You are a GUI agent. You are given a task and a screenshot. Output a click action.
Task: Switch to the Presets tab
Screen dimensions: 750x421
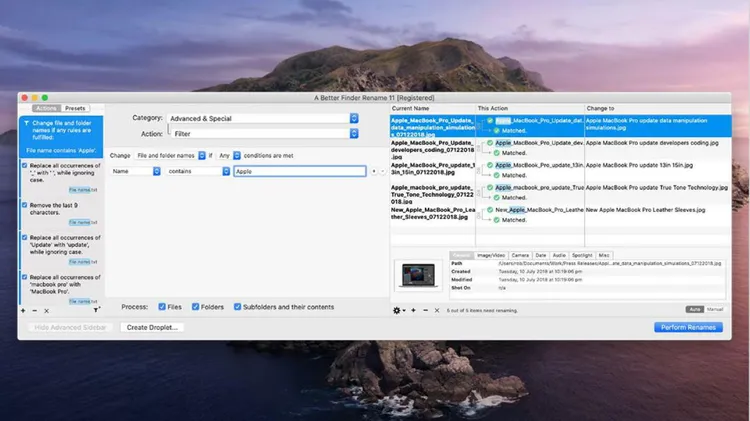click(x=76, y=108)
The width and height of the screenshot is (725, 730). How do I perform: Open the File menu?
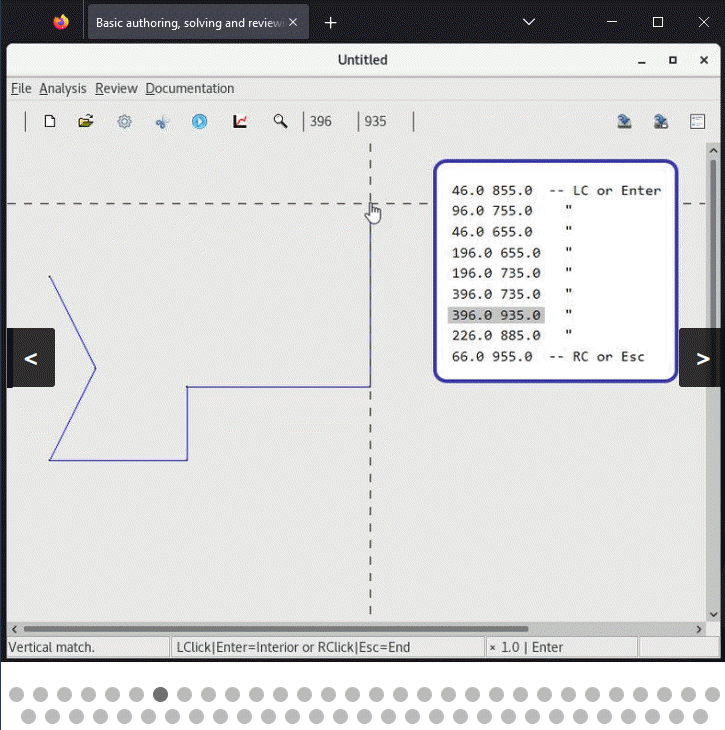21,89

__Your instructions__: From the line that contains "Task: Switch to the Presets tab" down to the final line of the entries above, please copy each line exactly, excluding pictures.

__Task response__:
Task: Switch to the Presets tab
Screen dimensions: 750x421
click(x=76, y=108)
The width and height of the screenshot is (725, 730). How do I perform: Open the File menu?
21,89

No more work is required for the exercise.